Records shown:
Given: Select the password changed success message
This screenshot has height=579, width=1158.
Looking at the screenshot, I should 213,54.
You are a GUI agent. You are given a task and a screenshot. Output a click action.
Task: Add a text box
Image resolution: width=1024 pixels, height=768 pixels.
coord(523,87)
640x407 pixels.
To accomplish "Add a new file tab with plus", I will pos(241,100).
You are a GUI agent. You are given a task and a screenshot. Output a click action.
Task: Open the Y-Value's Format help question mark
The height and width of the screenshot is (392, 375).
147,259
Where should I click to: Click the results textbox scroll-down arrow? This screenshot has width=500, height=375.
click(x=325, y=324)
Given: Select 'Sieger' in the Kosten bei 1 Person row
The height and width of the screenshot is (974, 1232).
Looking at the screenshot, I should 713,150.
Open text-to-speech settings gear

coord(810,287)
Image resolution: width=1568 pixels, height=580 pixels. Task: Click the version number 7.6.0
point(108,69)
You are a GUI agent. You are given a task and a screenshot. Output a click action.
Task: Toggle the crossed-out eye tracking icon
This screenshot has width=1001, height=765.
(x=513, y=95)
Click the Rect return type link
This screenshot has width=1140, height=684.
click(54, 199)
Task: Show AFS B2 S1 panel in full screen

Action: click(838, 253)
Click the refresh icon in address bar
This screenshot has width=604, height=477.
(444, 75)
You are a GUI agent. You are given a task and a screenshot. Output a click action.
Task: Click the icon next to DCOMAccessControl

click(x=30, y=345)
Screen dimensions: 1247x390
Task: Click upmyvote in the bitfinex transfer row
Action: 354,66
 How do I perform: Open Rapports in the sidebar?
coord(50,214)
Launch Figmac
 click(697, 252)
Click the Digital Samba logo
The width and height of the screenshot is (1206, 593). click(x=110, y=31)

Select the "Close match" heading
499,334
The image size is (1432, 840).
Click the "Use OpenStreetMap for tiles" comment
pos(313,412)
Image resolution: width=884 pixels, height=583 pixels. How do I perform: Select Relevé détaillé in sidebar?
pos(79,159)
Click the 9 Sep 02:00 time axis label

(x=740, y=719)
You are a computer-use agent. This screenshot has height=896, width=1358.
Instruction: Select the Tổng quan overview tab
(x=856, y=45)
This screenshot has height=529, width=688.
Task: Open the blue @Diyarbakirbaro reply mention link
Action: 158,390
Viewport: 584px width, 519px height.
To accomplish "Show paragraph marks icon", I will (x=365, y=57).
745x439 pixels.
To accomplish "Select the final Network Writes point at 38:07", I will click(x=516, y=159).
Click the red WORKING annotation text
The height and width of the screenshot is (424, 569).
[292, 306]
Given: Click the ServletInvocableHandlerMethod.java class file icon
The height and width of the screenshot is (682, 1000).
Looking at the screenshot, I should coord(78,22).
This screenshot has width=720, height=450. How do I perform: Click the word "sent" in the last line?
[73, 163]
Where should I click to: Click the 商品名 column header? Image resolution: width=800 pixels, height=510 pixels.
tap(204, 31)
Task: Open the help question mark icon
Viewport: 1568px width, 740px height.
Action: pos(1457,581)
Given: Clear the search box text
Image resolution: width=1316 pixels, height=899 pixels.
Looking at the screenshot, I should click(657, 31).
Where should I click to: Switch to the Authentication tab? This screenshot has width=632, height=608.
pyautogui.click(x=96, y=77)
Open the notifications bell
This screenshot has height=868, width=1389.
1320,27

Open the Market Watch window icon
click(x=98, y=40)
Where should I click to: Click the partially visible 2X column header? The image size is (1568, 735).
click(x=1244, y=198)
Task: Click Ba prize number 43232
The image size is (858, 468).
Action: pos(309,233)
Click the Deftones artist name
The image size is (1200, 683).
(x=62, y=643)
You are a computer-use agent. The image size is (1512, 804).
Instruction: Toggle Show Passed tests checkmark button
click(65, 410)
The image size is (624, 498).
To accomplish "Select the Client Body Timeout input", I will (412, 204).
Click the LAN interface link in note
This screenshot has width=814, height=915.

The task: Exactly reproduce all of the entries above.

Finished task:
Given: Select the password changed success message
This screenshot has height=579, width=1158.
Looking at the screenshot, I should 213,54.
You are a GUI agent. You are given a task and a screenshot. Output a click action.
Task: Add a text box
Image resolution: width=1024 pixels, height=768 pixels.
coord(523,87)
640x407 pixels.
To accomplish "Add a new file tab with plus", I will pos(241,100).
You are a GUI agent. You are given a task and a screenshot. Output a click action.
Task: Open the Y-Value's Format help question mark
The height and width of the screenshot is (392, 375).
147,259
Where should I click to: Click the results textbox scroll-down arrow? This screenshot has width=500, height=375.
click(x=325, y=324)
Given: Select 'Sieger' in the Kosten bei 1 Person row
The height and width of the screenshot is (974, 1232).
Looking at the screenshot, I should 713,150.
Open text-to-speech settings gear

coord(810,287)
Image resolution: width=1568 pixels, height=580 pixels. Task: Click the version number 7.6.0
point(108,69)
You are a GUI agent. You are given a task and a screenshot. Output a click action.
Task: Toggle the crossed-out eye tracking icon
This screenshot has width=1001, height=765.
(x=513, y=95)
Click the Rect return type link
This screenshot has width=1140, height=684.
click(54, 199)
Task: Show AFS B2 S1 panel in full screen

Action: click(838, 253)
Click the refresh icon in address bar
This screenshot has width=604, height=477.
(444, 75)
You are a GUI agent. You are given a task and a screenshot. Output a click action.
Task: Click the icon next to DCOMAccessControl

click(x=30, y=345)
Screen dimensions: 1247x390
Task: Click upmyvote in the bitfinex transfer row
Action: 354,66
 How do I perform: Open Rapports in the sidebar?
coord(50,214)
Launch Figmac
 click(697, 252)
Click the Digital Samba logo
The width and height of the screenshot is (1206, 593). click(x=110, y=31)

Select the "Close match" heading
499,334
The image size is (1432, 840).
Click the "Use OpenStreetMap for tiles" comment
pos(313,412)
Image resolution: width=884 pixels, height=583 pixels. How do I perform: Select Relevé détaillé in sidebar?
pos(79,159)
Click the 9 Sep 02:00 time axis label

(x=740, y=719)
You are a computer-use agent. This screenshot has height=896, width=1358.
Instruction: Select the Tổng quan overview tab
(x=856, y=45)
This screenshot has height=529, width=688.
Task: Open the blue @Diyarbakirbaro reply mention link
Action: 158,390
Viewport: 584px width, 519px height.
To accomplish "Show paragraph marks icon", I will (x=365, y=57).
745x439 pixels.
To accomplish "Select the final Network Writes point at 38:07", I will click(x=516, y=159).
Click the red WORKING annotation text
The height and width of the screenshot is (424, 569).
[292, 306]
Given: Click the ServletInvocableHandlerMethod.java class file icon
The height and width of the screenshot is (682, 1000).
Looking at the screenshot, I should coord(78,22).
This screenshot has width=720, height=450. How do I perform: Click the word "sent" in the last line?
[73, 163]
Where should I click to: Click the 商品名 column header? Image resolution: width=800 pixels, height=510 pixels.
tap(204, 31)
Task: Open the help question mark icon
Viewport: 1568px width, 740px height.
Action: pos(1457,581)
Given: Clear the search box text
Image resolution: width=1316 pixels, height=899 pixels.
Looking at the screenshot, I should click(657, 31).
Where should I click to: Switch to the Authentication tab? This screenshot has width=632, height=608.
pyautogui.click(x=96, y=77)
Open the notifications bell
This screenshot has height=868, width=1389.
1320,27

Open the Market Watch window icon
click(x=98, y=40)
Where should I click to: Click the partially visible 2X column header? The image size is (1568, 735).
click(x=1244, y=198)
Task: Click Ba prize number 43232
The image size is (858, 468).
Action: pos(309,233)
Click the Deftones artist name
The image size is (1200, 683).
(x=62, y=643)
You are a computer-use agent. The image size is (1512, 804).
Instruction: Toggle Show Passed tests checkmark button
click(65, 410)
The image size is (624, 498).
To accomplish "Select the Client Body Timeout input", I will (412, 204).
Click the LAN interface link in note
This screenshot has width=814, height=915.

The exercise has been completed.